_EXTRAIT_.
40.2. Le Tribunal retient que, selon les rapports d'autopsies du 1er décembre 2005, V9 et V10 avaient subi de multiples lésions par armes à feu (respectivement onze et cinq lésions), dont plusieurs étaient situées dans le crâne, le thorax ou l'abdomen. S'agissant de V10, ML a également précisé que l'une des blessures observée au front présentait des caractéristiques en forme d'étoile, typiques de blessures effectuées "à contact", ce qui excluait un décès lors d'un acte de résistance.

40.3. Le Tribunal se fonde enfin sur les photographies figurant au dossier (200'427ss) et relève que figure à la procédure guatémaltèque l'autorisation de versement de GTQ 50'000.- à l'informateur, laquelle atteste de la récompense ayant aidé à la localisation des fugitifs.

Des actes postérieurs aux décès : maquillage des scènes de crime

41.1. Le Tribunal est également convaincu qu'il y a eu manipulation de la scène de crime, en ce sens que des armes ont été placées dans les mains des fugitifs après leur décès, puis que les cadavres ont été transportés par hélicoptère et abandonnés à plusieurs kilomètres du lieu des exécutions.

_CONSIGNE_. Relevez toutes les parties du corps humain nommées dans l'extrait.

Données de pointage sur la page et l'écran
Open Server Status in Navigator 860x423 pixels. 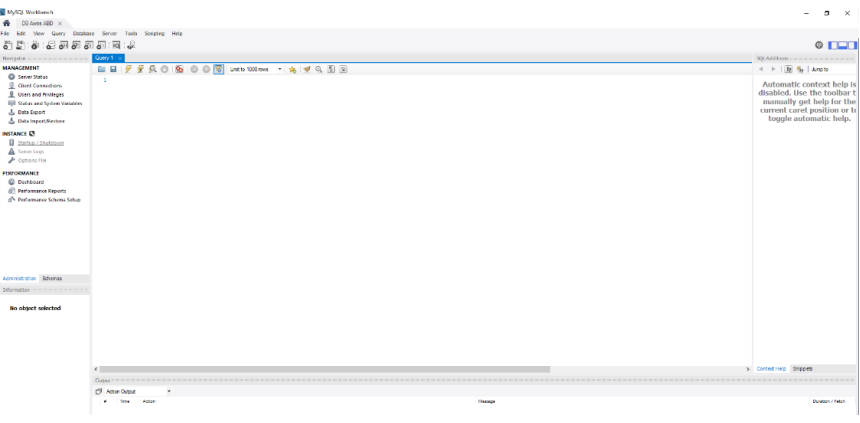33,76
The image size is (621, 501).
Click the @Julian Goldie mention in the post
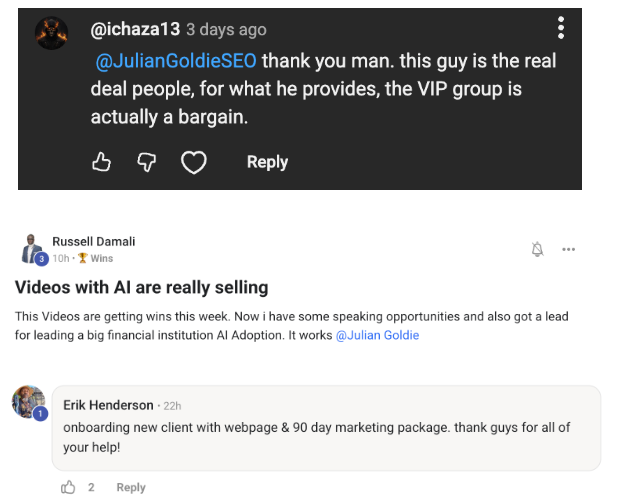pyautogui.click(x=377, y=335)
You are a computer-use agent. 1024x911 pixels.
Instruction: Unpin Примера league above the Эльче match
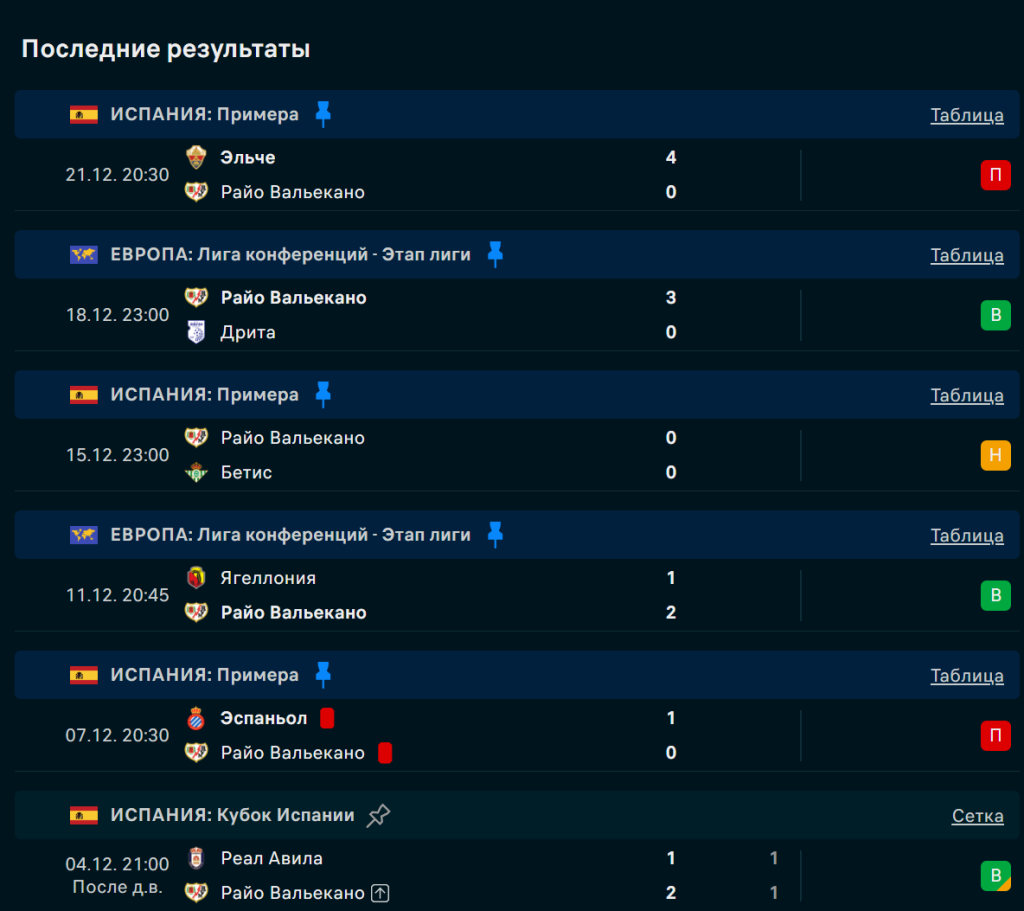click(322, 114)
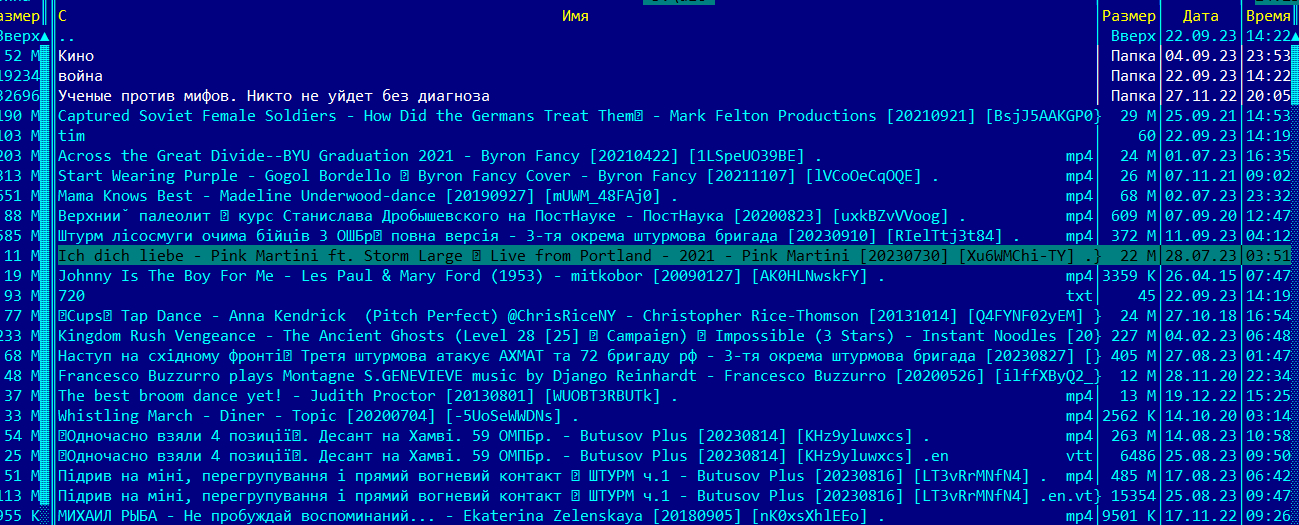Click the Дата column header
This screenshot has width=1299, height=525.
coord(1200,16)
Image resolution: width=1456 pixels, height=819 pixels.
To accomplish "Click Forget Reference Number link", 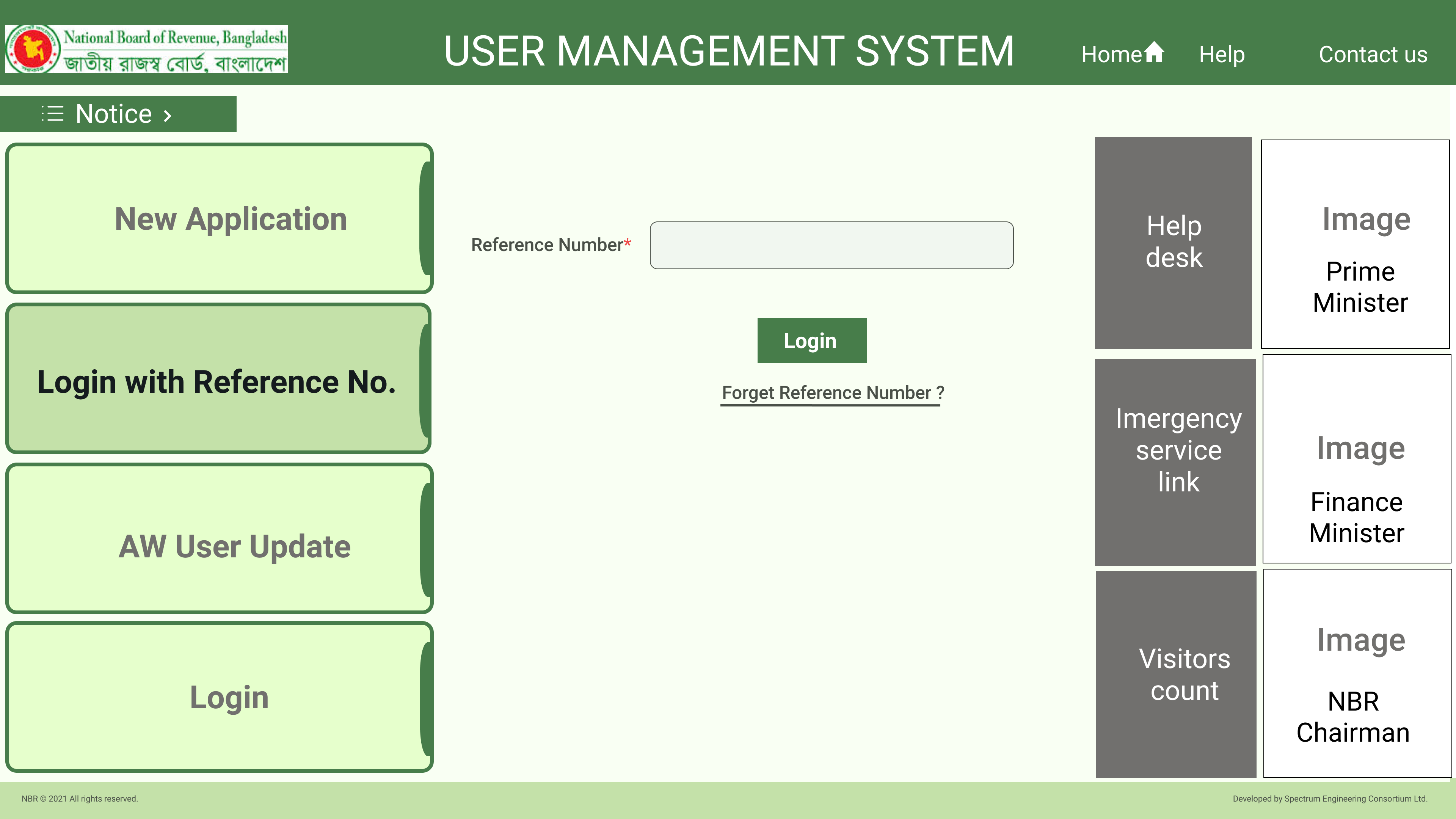I will [832, 392].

_CORRIGÉ_.
- le crâne
- le thorax
- l'abdomen
- le front
- les mains